Mareados por los volados a la cabeza

Contra las cuerdas
  • 03/04/2026 00:00

Panamá está protagonizando una pelea de pronóstico reservado, moviéndose con pesadez sobre una lona que quema. El istmo, que antes deslumbraba con un juego de piernas envidiable y una pegada de doble dígito en el crecimiento, hoy se ve acorralado por la carestía.

La esquina gubernamental intenta refrescar al peleador con discursos de esperanza, pero el sudor que corre por la frente del país es de pura angustia financiera. El combate se ha complicado: la informalidad laboral le conecta un cabezazo tras otro a la seguridad social. No hay técnica que valga cuando el tanque de oxígeno está vacío; la deuda ha subido tanto de peso que Panamá ha perdido esa agilidad que lo hacía el campeón de la región, y ahora cada golpe que recibe del mercado externo se siente como si le pegaran con cemento.

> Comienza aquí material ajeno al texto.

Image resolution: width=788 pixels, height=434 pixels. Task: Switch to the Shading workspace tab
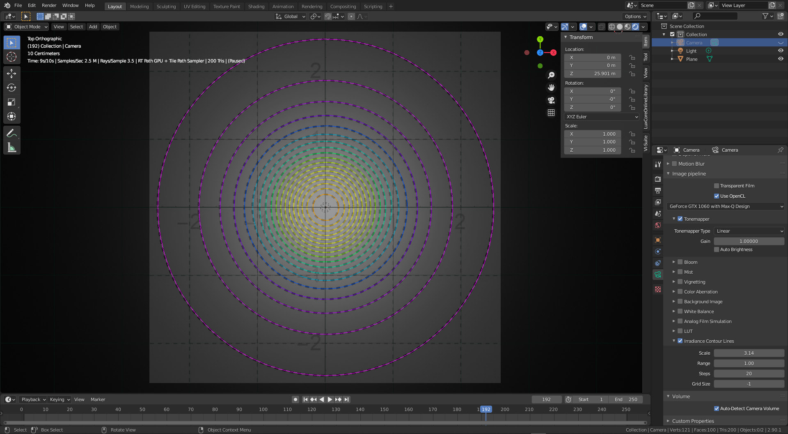(x=256, y=6)
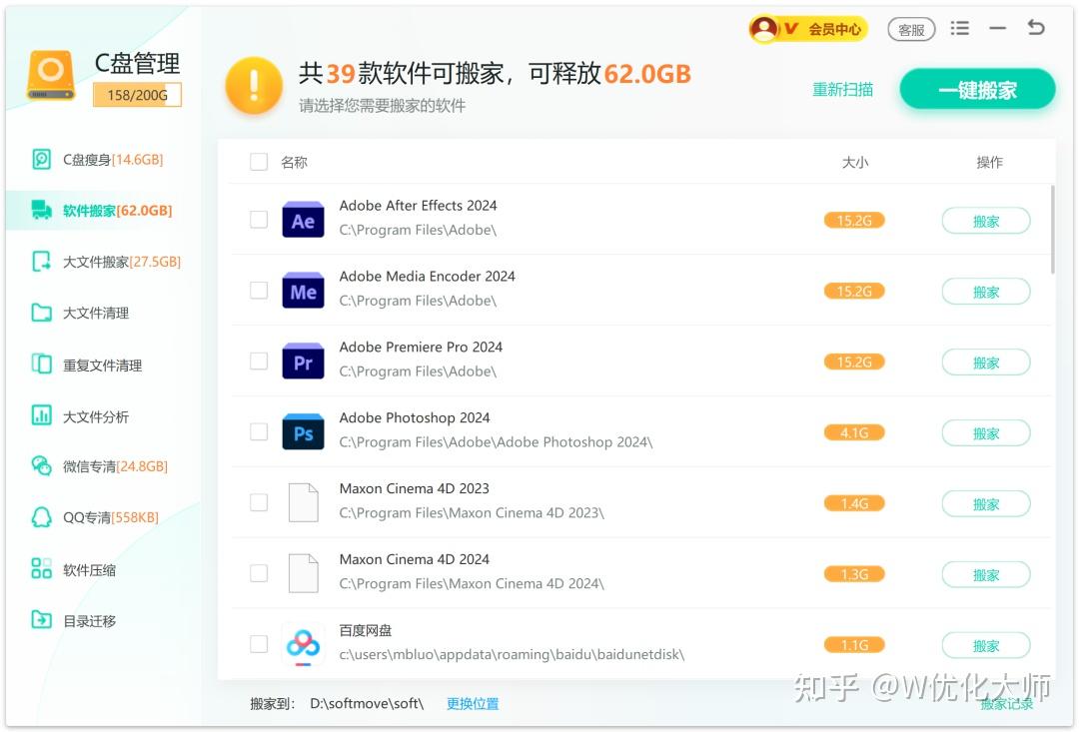Open the list view icon near minimize
The image size is (1079, 732).
[x=959, y=28]
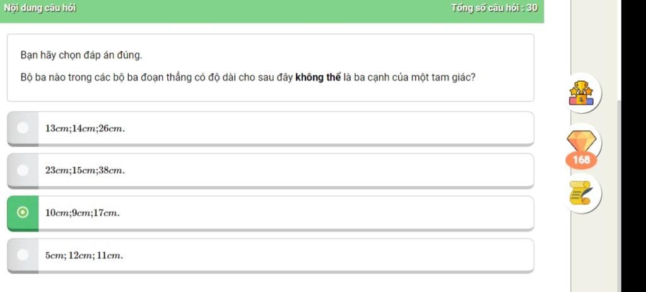The image size is (646, 292).
Task: Click 'Tổng số câu hỏi : 30' label
Action: 494,8
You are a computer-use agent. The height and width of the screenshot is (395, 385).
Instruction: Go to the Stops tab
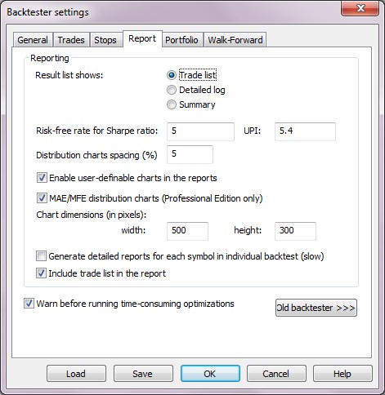(105, 40)
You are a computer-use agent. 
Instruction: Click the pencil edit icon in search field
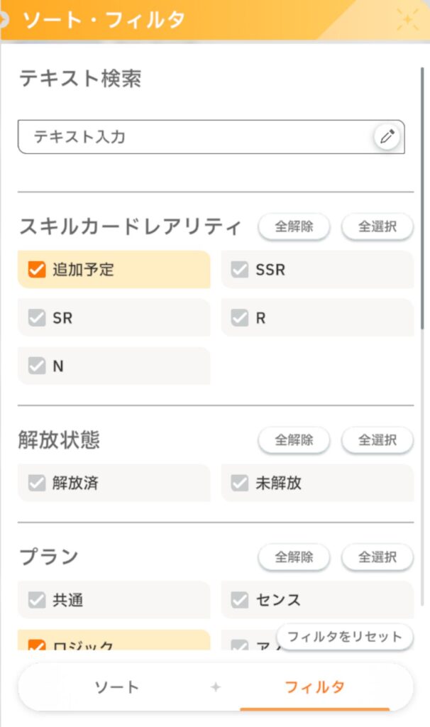[x=387, y=137]
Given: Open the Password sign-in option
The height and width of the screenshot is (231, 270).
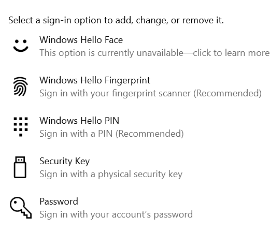Looking at the screenshot, I should (59, 201).
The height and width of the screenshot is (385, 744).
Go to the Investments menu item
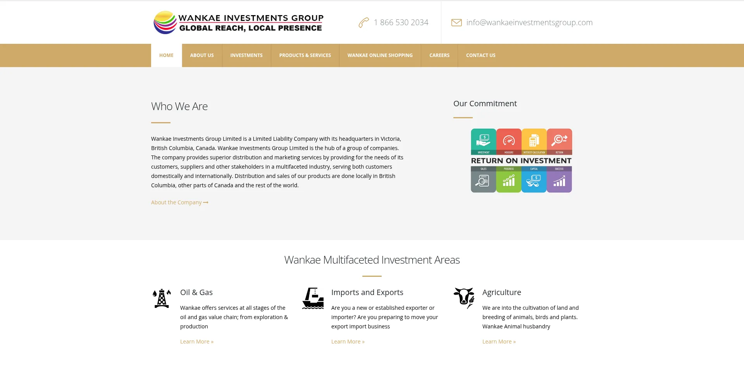246,55
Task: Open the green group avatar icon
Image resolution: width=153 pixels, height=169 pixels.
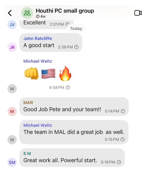Action: 27,13
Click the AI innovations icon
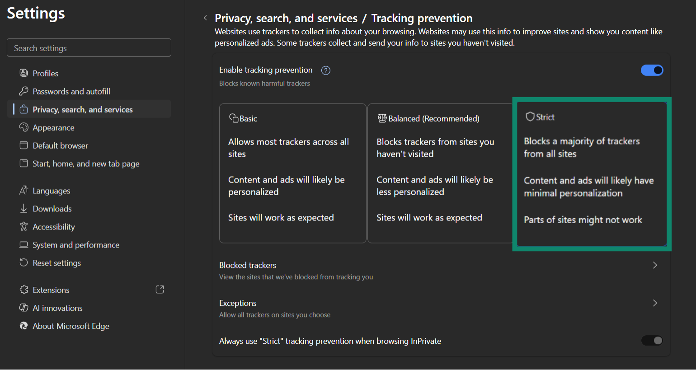The width and height of the screenshot is (696, 370). [x=24, y=308]
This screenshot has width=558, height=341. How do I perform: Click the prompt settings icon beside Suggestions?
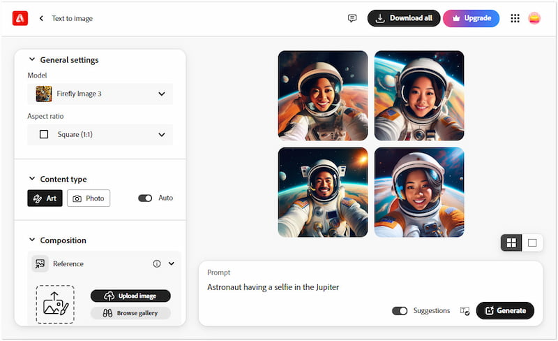(465, 311)
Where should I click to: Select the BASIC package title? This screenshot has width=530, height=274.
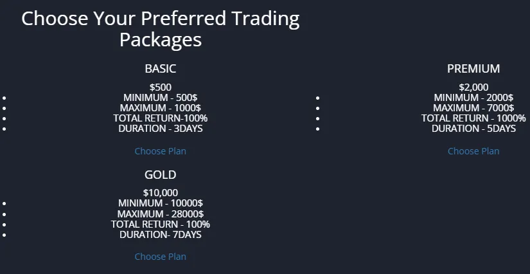(x=160, y=69)
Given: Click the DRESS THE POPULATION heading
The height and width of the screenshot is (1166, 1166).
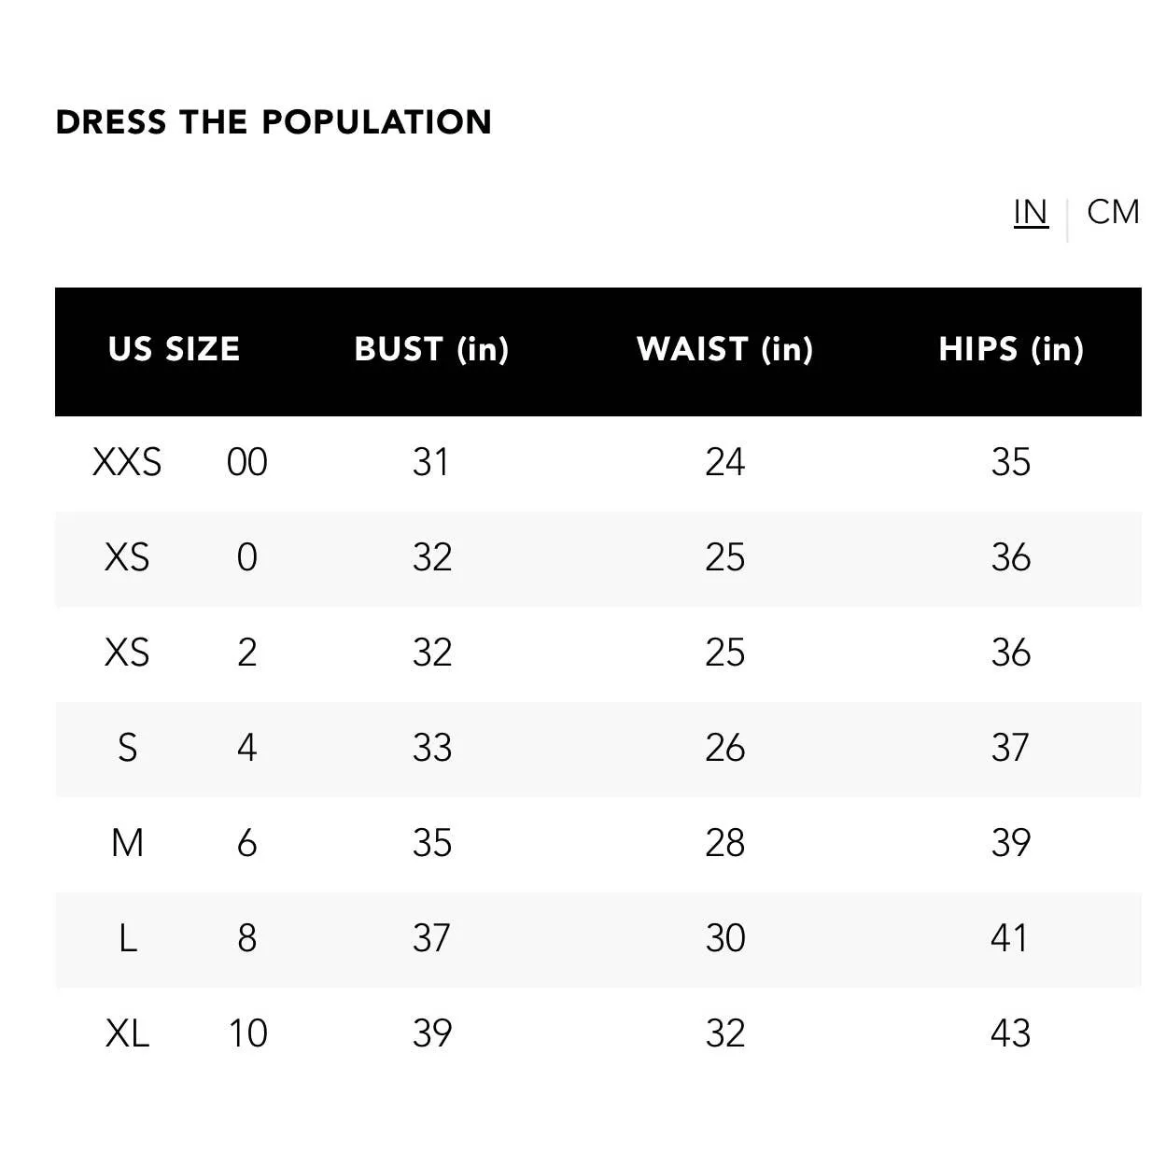Looking at the screenshot, I should (274, 121).
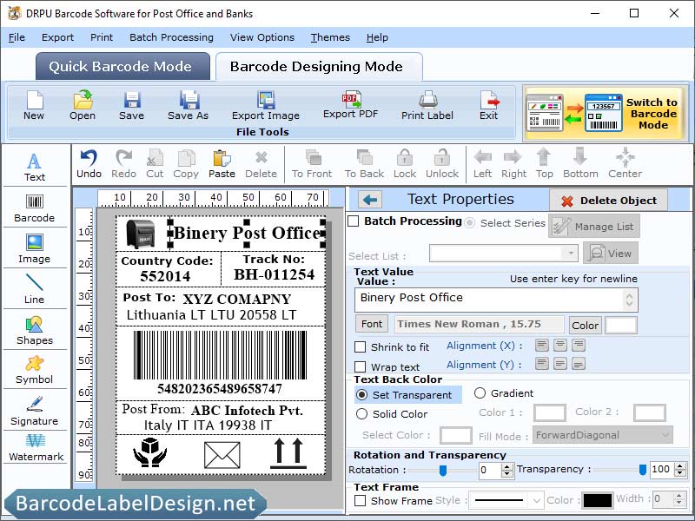Select the Signature tool
The height and width of the screenshot is (521, 695).
tap(35, 411)
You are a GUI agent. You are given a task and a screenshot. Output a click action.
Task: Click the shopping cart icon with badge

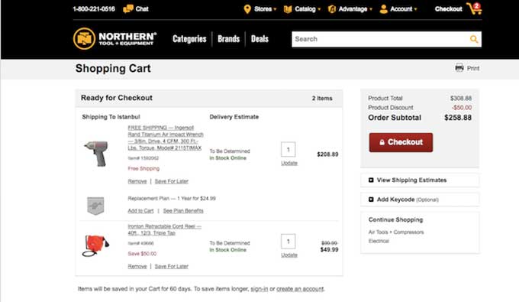(x=474, y=8)
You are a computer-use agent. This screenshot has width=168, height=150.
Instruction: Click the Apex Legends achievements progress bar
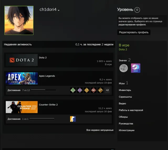[43, 90]
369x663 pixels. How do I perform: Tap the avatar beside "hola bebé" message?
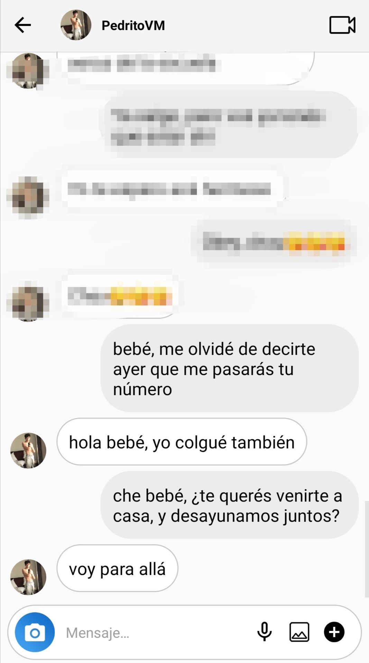(28, 451)
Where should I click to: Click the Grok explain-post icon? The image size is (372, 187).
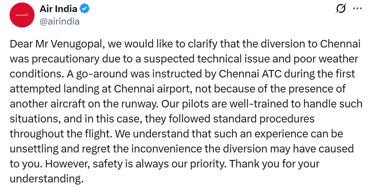pyautogui.click(x=341, y=9)
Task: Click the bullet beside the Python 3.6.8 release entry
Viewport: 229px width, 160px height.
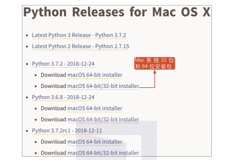Action: (27, 97)
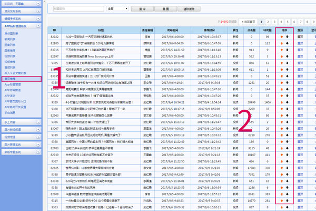The height and width of the screenshot is (211, 316).
Task: Click 置顶 link for row 82922
Action: [x=300, y=37]

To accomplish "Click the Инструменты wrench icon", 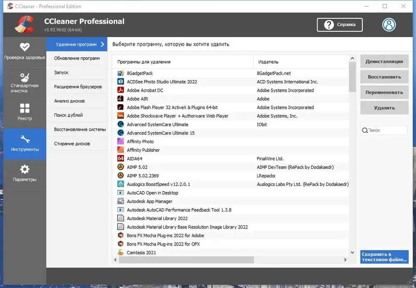I will 25,139.
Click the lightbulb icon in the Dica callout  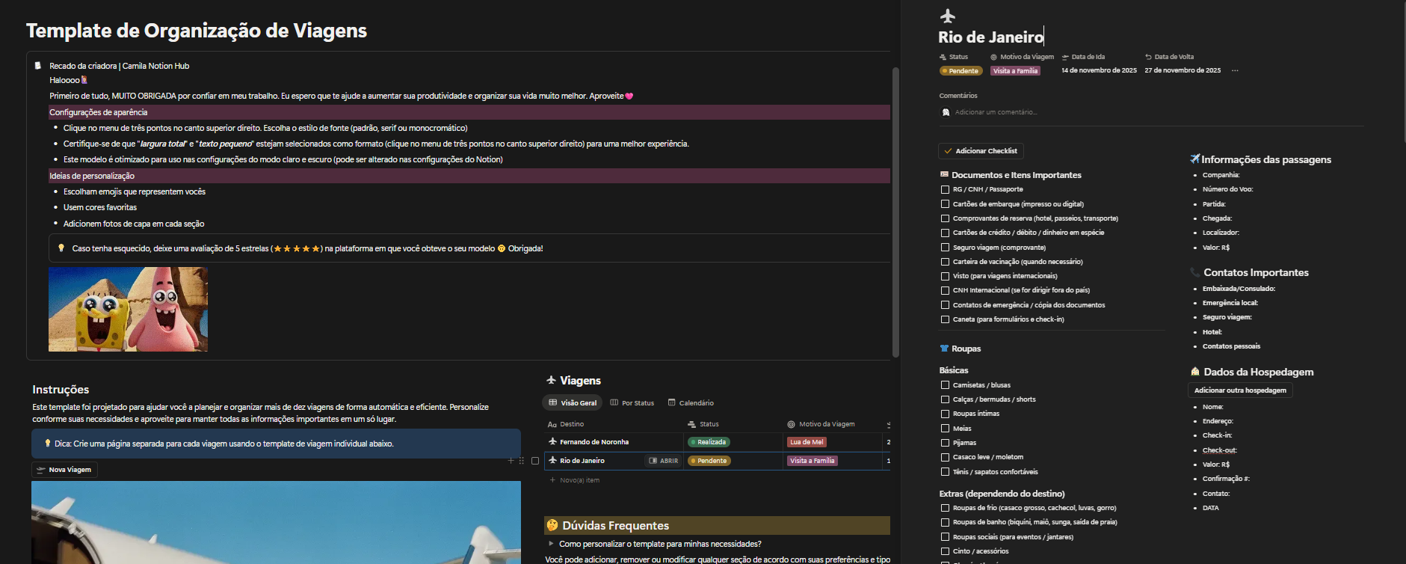[x=48, y=444]
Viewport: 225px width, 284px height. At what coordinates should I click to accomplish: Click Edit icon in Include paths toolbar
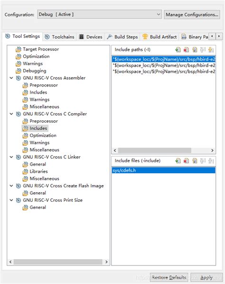click(x=195, y=49)
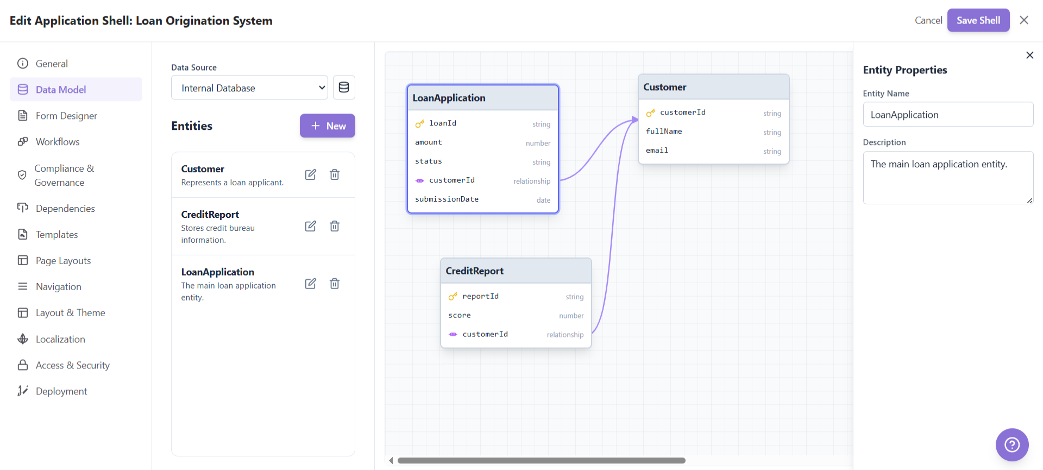The height and width of the screenshot is (470, 1043).
Task: Click the canvas horizontal scrollbar
Action: point(541,461)
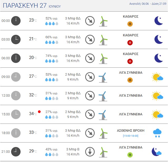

La clase trabajadora, desde las gradas, observa con los nervios de punta cómo el costo de la canasta básica le mete un gancho al hígado tras otro, dejando al ciudadano común buscando aire en un rincón. El cierre de esta pelea será de infarto, pues el país se tambalea, pero se niega a poner una rodilla en el suelo, aferrándose al orgullo de su posición geográfica. Para evitar el nocaut, el equipo debe dejar de tirar golpes al aire y concentrarse en una disciplina que elimine la corrupción y fortalezca la pegada de la transparencia.